Scaled Composites has developed a hybrid gasoline‐electric roadable aircraft as part of an internal research and development program with the intent of strengthening its electric propulsion capabilities. The aircraft, Scaled Composites Model 367 or "BIPOD," was the final design of Scaled's founder and former CTO, Burt Rutan, prior to his retirement in April 2011. Rutan had been toying with the idea of personal electric aircraft, including VTOL and roadable concepts, for at least a decade.

The BIPOD program was conceived as a rapid, low‐cost electric test‐bed using as many COTS components as possible. During initial conceptual design studies, Scaled found that many of their propulsion system characteristics were well aligned with the drivetrain needs of a roadable vehicle and expanded the research program to include a "flying car" airframe.

With the impending deadline of Rutan's retirement, Scaled Composites pursued an aggressive schedule and successfully achieved first flight of the BIPOD vehicle within four months of beginning preliminary design. The entirely new design will operate as a high‐performance airplane with STOL capabilities, 200 mph maximum speed, and 700 mile range or as a road commuter vehicle capable of freeway speeds, urban driving, and garage storage.

Rutan and his team took a novel approach to solving many of design challenges associated with a roadable aircraft. Scaled placed a large emphasis on developing a configuration that was safe for ground operations, yet still efficient at high flight speeds.

Accordingly, BIPOD's twin fuselage configuration provides a low‐drag enclosure for a robust, 4‐wheeled chassis with two cockpits, while providing a protected storage location for the wings and tail surfaces during ground operations.

Two internal combustion engines, one per fuselage, provide power to the rear wheels and to propellers located on the horizontal stabilizer. Lithium batteries in the nose provide additional energy for take‐off and in the case of an engine emergency. The vehicle's center of gravity is positioned for ground operation stability, while aircraft rotation is enabled by direct blowing of the horizontal stabilizer and by applying power to the rear wheels.

The use of electric power transmission decouples engine location from propeller location without the need for mechanical shafts and gearboxes, enabling BIPOD's unique geometry.

The vehicle performed well during initial ground and flight testing. The low center of gravity and wide track resulted in a stable, controllable road configuration both on the skid pad and at freeway speeds. Initial flight tests indicate that the vehicle is stable and controllable.
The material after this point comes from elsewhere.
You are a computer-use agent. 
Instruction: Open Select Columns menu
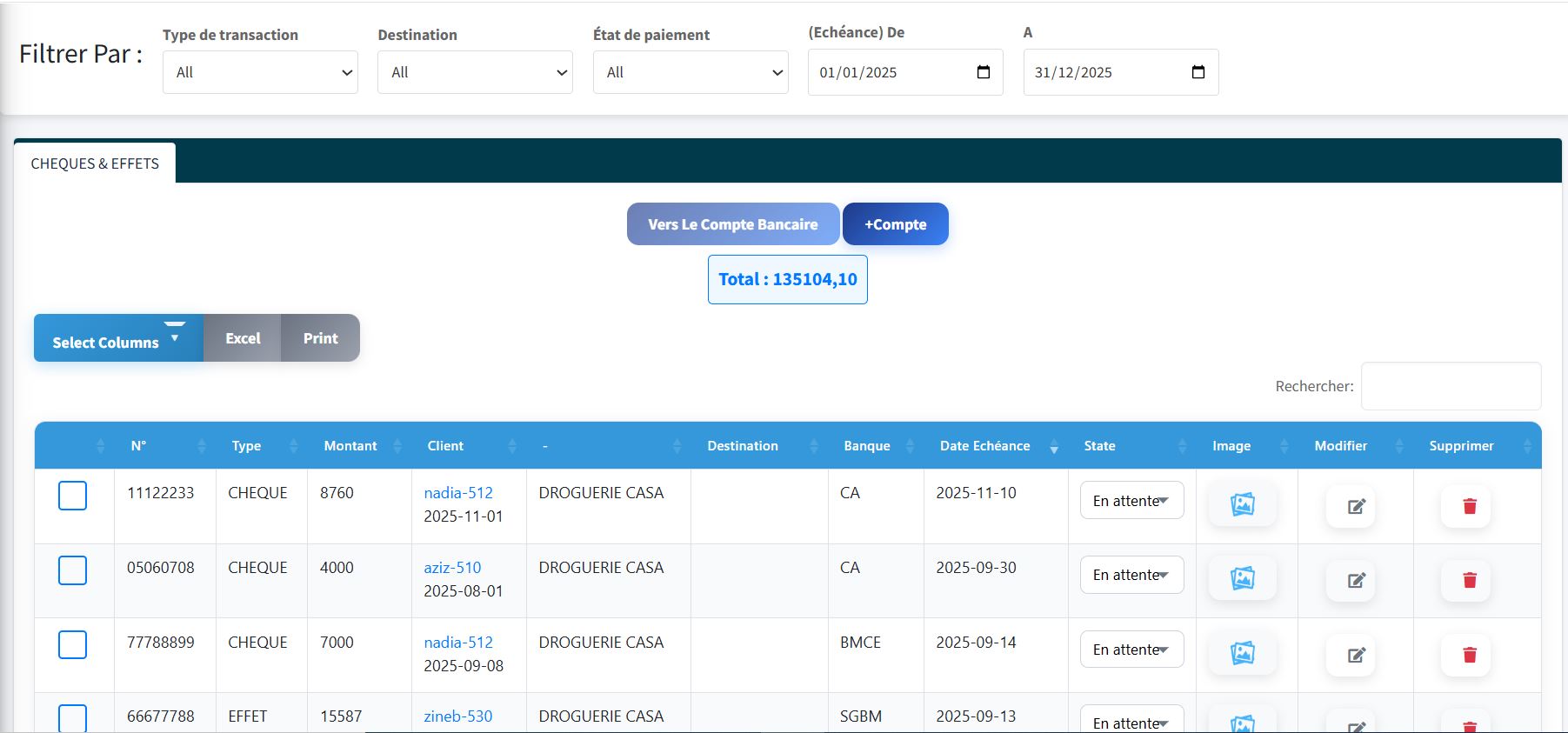(x=118, y=338)
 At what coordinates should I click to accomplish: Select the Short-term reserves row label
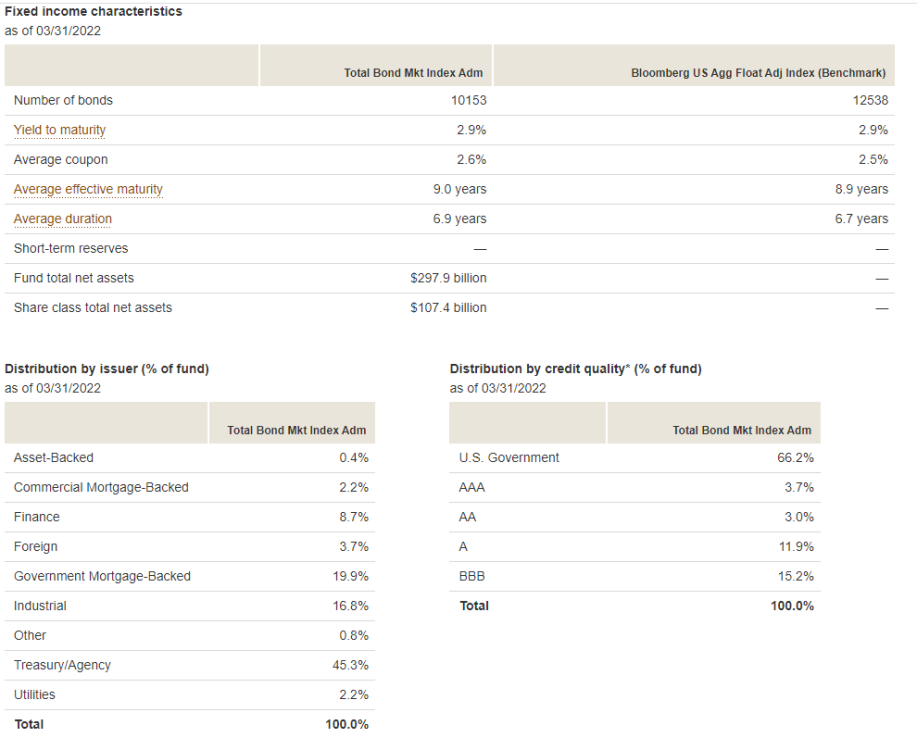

Scaled is continuing to test and develop the BIPOD configuration and hybrid propulsion system, with the goal of using similar systems on future unique aircraft configurations. Despite the inherent inefficiencies associated with energy conversion steps, Scaled Composites believes hybrid systems may offer advantages for specific mission requirements, such as distributed propulsion, multi‐mode operation, or energy recovery.

Furthermore, the use of carbon fuels provides better energy density and a lower gross take‐off weight for the same range when compared to electric‐only vehicles.

Ultimately, the BIPOD configuration will provide a unique propulsion system test bed in an operational flight vehicle, providing Scaled Composites experience with a number of different powerplants and associated systems.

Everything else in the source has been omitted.